Semantic Web: What sources can Google Square trust?

I was playing around with Google Squared prompted by the news that Google has improved its data  via monitoring user edits and increasing the scope of data you can input. 

Google Square is a hint of how the semantic web may be structured - it provides data in a standardised way such that web applications can manipulate it easily to provide better - Tim Berners Lee TED talk about it is here:

Now a big issue with making the semantic web work is what sources do you use for information - at the moment it looks like Wikipedia is a favoured source for Google Squared (In keeping with Google search favouring Wikipedia), with most information in this "Mountains in Peru" example coming from this one source. Its debatable that this is a good enough, since standard practice in University's is that Wikipedia is regarded as a Popular rather than Scholarly source; as the Yale guidelines puts it: "to rely on Wikipedia—even when the material is accurate—is to position your work as inexpert and immature."
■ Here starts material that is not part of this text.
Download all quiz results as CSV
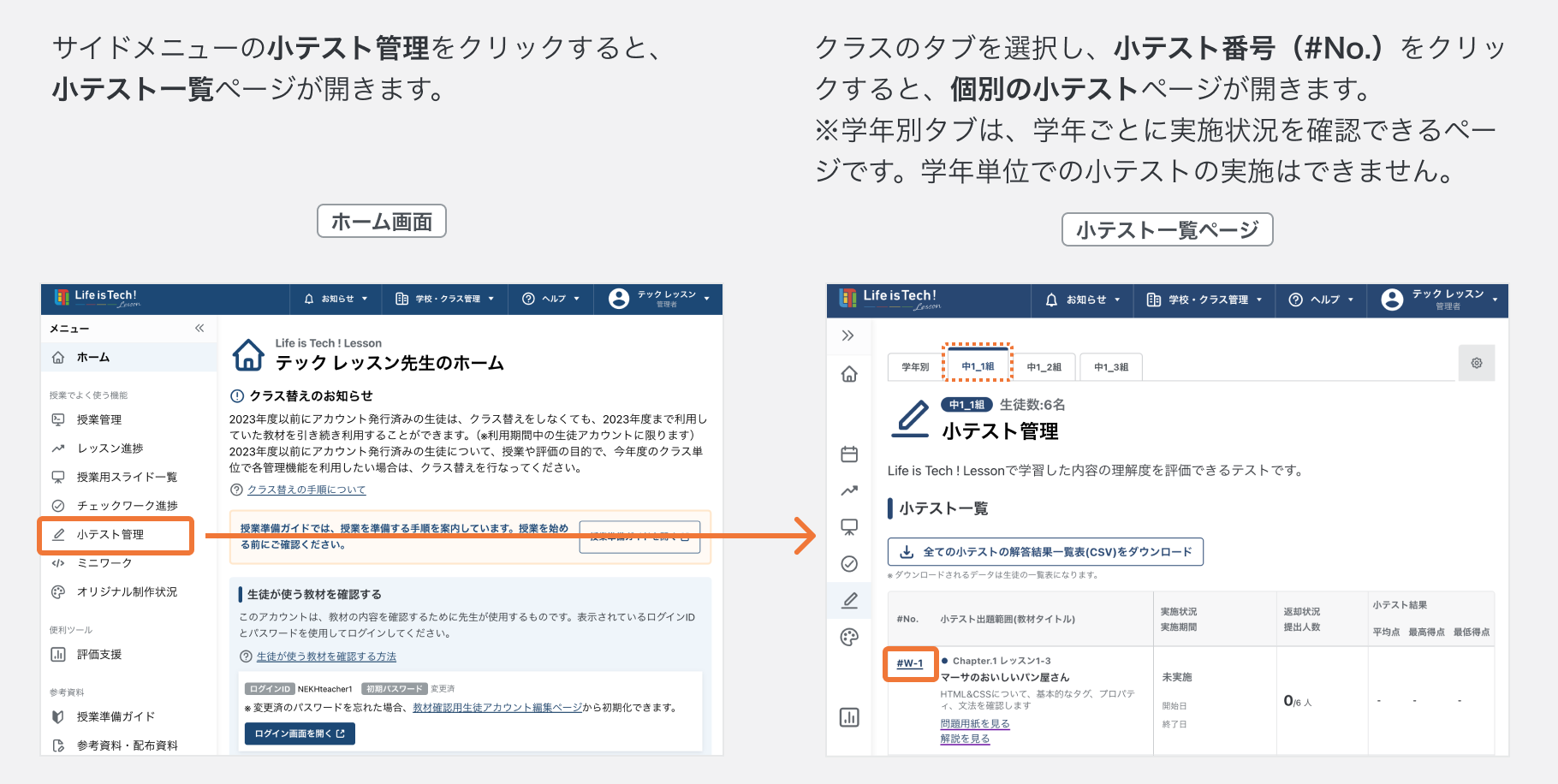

Another possible source for data is by parsing HTML tables for where data intersects.  A typical HTML table contains organised information which imparts a higher meaning on the data on the page. 

For example, a table of mountain heights will likely have "Name of Mountain" and "Height above sea level in feet" - a standard Google query for [highest mountain in the world] will probably not find our example page as those keywords are not on the page.  

A semantic search engine however could recognise that "Mt. Everest" and "29,029" will answer the query and be able to give just one search result - the "right" one  It could also similarly compute and find answers to queries such as: [median height of mountains in nepal]; [smallest three mountains in new zealand]; [what unit is used to measure mountain height] - all queries which would be a lot harder to find via traditional search.  This is something that Google CEO Eric Schmidt has often expressed desire for:

So I don’t know how to characterize the next 10 years except to say that we’ll get to the point – the long-term goal is to be able to give you one answer, which is exactly the right answer over time. Okay, you know, the question I’ll ask today, how many Americans have – what percentage of Americans have passports?…The Google’s answer was a site, which was somebody who had attempted to answer that question and had multiple answers. It’s quite interesting actually to read…So you go to a very good definitive site. And what I’d like to do is to get to the point where we could read his site and then summarize what it says, and answer the question…Along with the citation and so forth and so on.

  
This is another reason, should you need one, to not use tables when designing your website - you may be uncrawlable by tomorrows semantic search bots.  I've seen evidence that Bing is already toying with this way of treating tabled data.  Wolfram|Alpha looks to do this but by controlling all its own data, so doesn't crawl the web at large, rather trusting its own team inputting formatted data, but as Wolfram|Alpha and Bing are already getting cosy with each other it could be a short while before Wolfram is using live web data to generate its results, increasing its scope and usefulness 100 fold.

Going back to the Google Squared example about Mountains in Peru, there still seems to be some work to do about sources: the one non-wiki example was website MundoAndion as can be seen in this screenshot:

Google-squared

However, clicking through to the result, its credited source page is at the time of writing an error page, with no data at all:
...not even the Google cache, which hints that perhaps Google Square doesn't use Google search crawler to gather data.

It all comes down to sources - how do you decide what pages to source the information?  Even if MundoAndion data was up, who vouches for the accuracy of its data?  Knowing Google, this will in the future need to be done in a scalable automated manner, so manual review is out - what about TrustRank? Number of citation links? Traffic? Result Bounce Rate?  And how do you cite the true source of the information, rather than a rehash done on another blog or website?  

All questions I'm sure Google or someone will solve eventually, although I think it is worth keeping track of how these sources are determined - the danger is the more trust put in semantic search the less variety of results, which could mean one opinion or politic dominating another.  In our highest mountain example above, how would it deal with Mt. Everest's country of residence - Nepal or China?   

Nothing is ever 100% absolutely right, and as people have differing views and opinions, so should those views be represented in semantic results.